We then had a call with Speaker Pelosi. We agreed that we should return to the floor before the night was out, to send a message that our democracy is stronger than those who would attack it.
The Arizona debate resumed sometime around 10 PM. The effort to block Arizona’s votes from being counted failed overwhelmingly and bipartisanly in the Senate – only 6 Senators voted to sustain the objection. The effort in the House was much closer, with 121 Republicans voting to reject the Arizona results. All Democrats voted against and Arizona’s 11 electoral votes were added to Biden’s tally. The vote on the floor was the first chance most Members had to catch up with each other. We lingered longer than we should have to share stories of the day. This was our first holistic view of what had happened outside of our individual locations.

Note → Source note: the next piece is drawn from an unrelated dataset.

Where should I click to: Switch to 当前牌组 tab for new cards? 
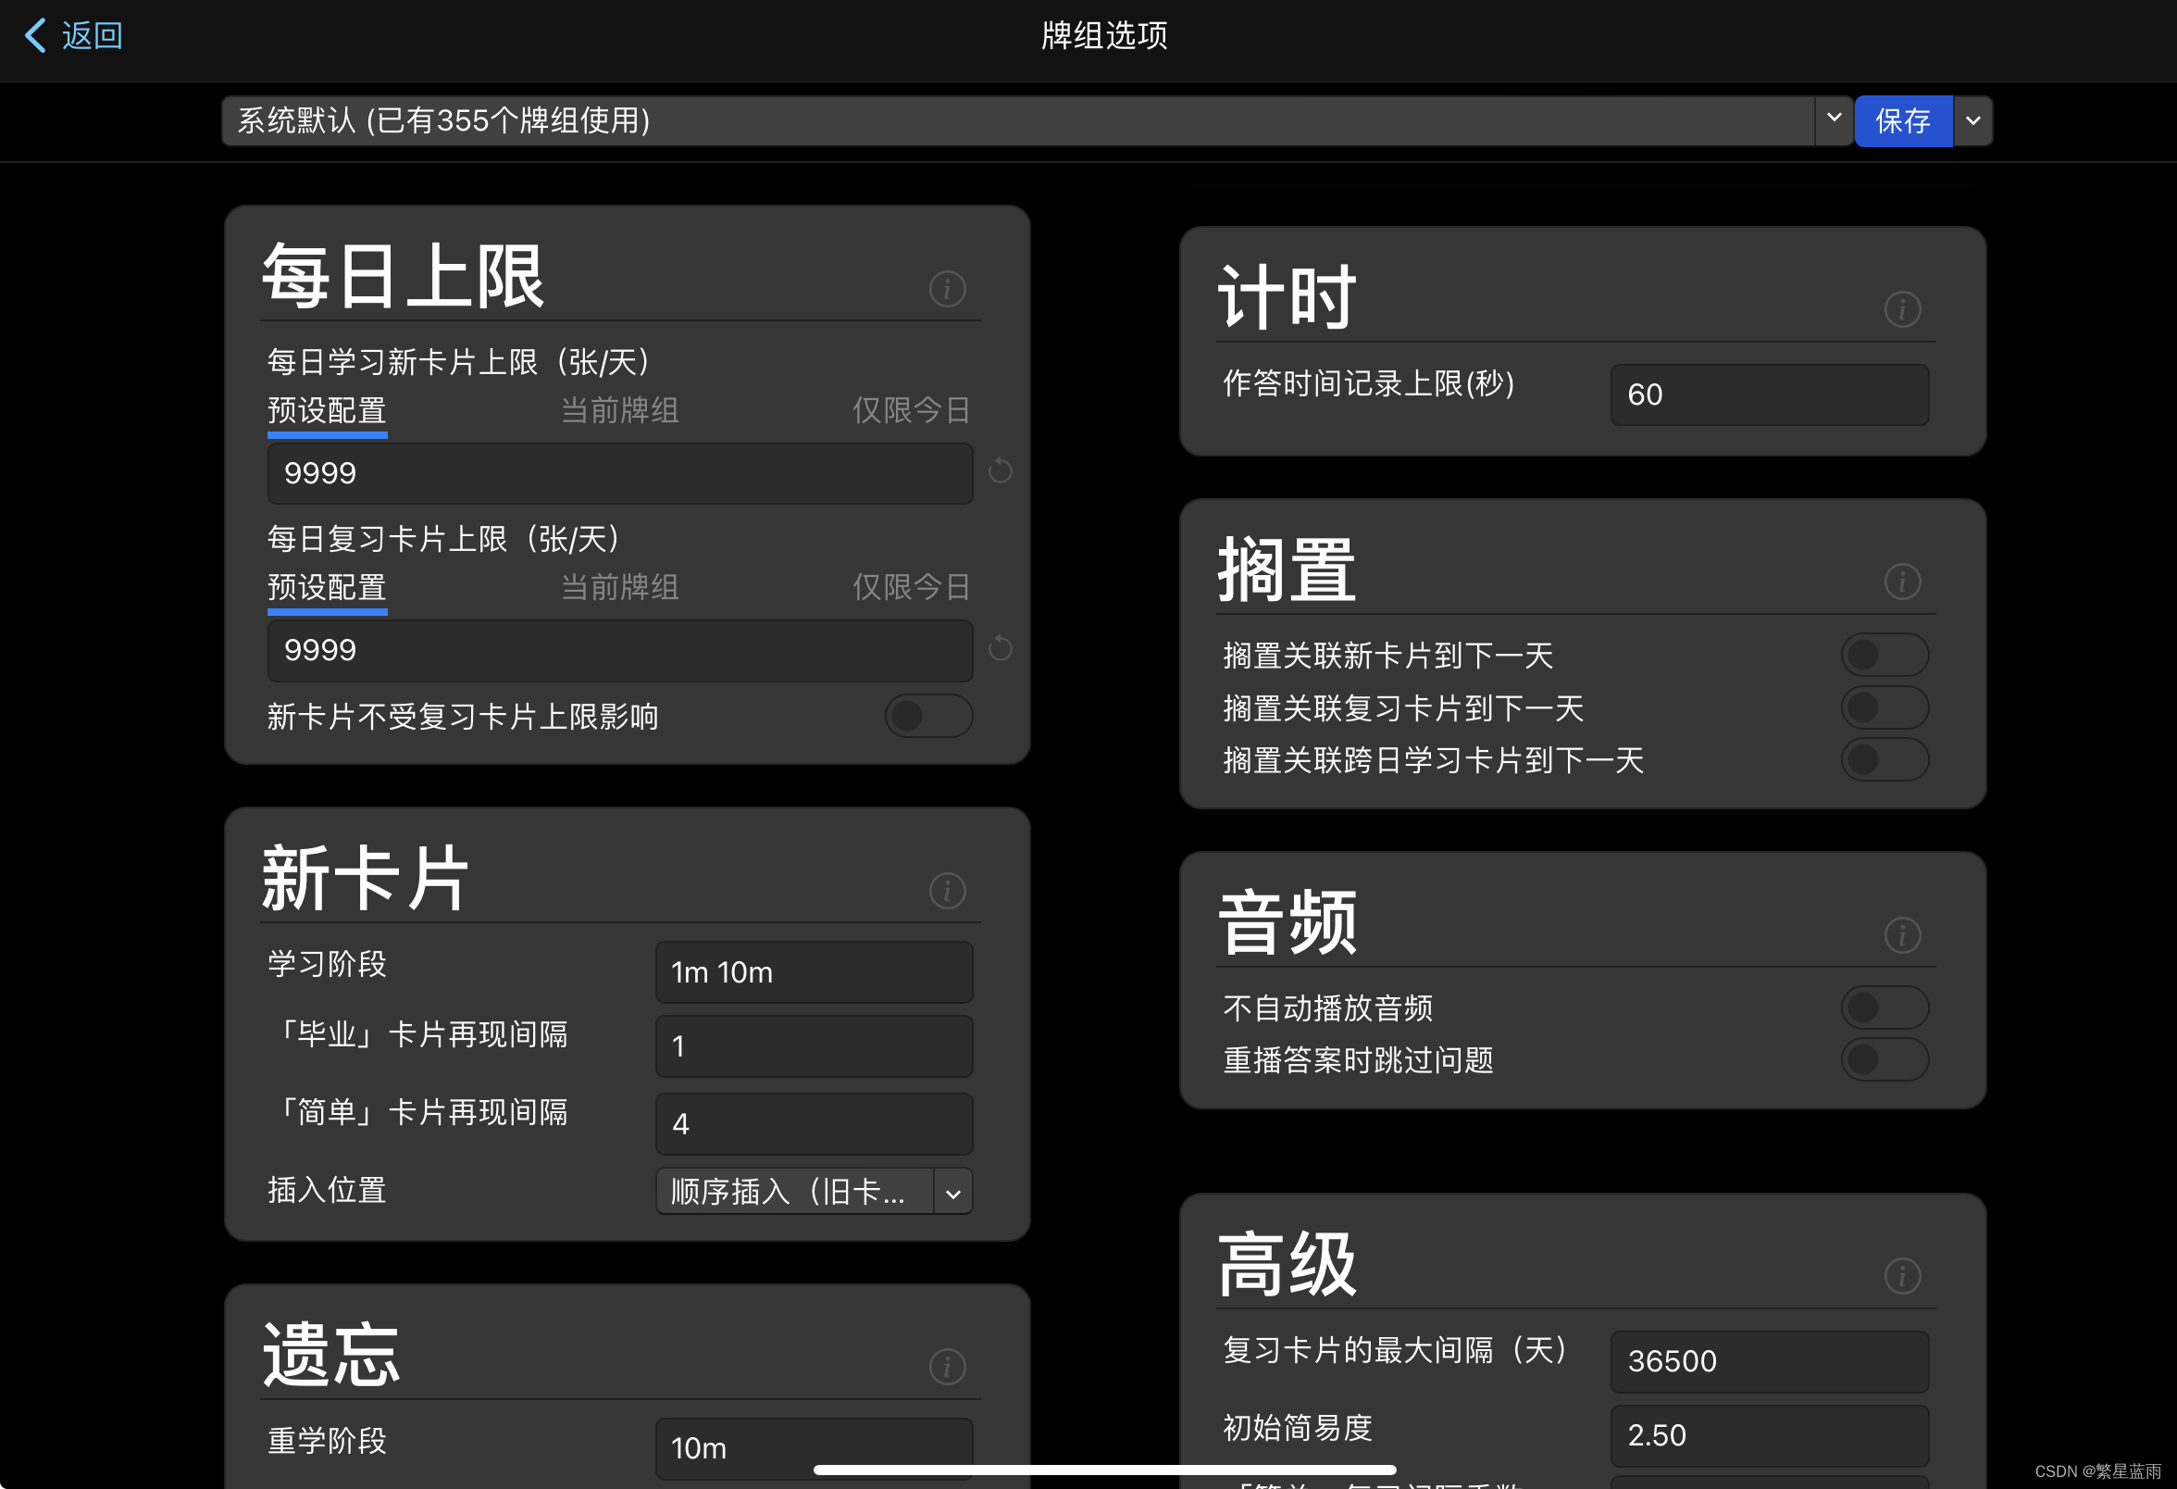point(619,410)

We moved onto the remaining states. Every state we had been expecting to hear objections to was opposed by a member of the House of Representatives. Rep. Hice (R-GA) objected to the Georgia results. No Senator signed on, so those electoral votes were added to Biden’s tally. Michigan and Nevada electoral votes met a similar fate.
In the early hours of January 7, Rep Perry (R-PA) objected to his state’s results. Senator Hawley signed on, and we went back into separate sessions. The Senate closed debate immediately, and moved directly to votes. 7 Senators voted to reject the Pennsylvania results. One more than Arizona, but still a small minority. The House went through the full two hours of debate and we returned to the floor to vote at roughly 2 AM. 138 House Republicans voted to reject the Pennsylvania results. Again, no Democrats supported and Pennsylvania’s 20 electoral votes were added to Biden’s tally.
We were advised that there would be no further objections. Much as I wanted to stay to see the final certification come in, I was exhausted. I got a secure transport from the Capitol back to my apartment, answered a text agreeing to be on TV to talk about the results at 7:30 the next morning and by 3:30 was asleep.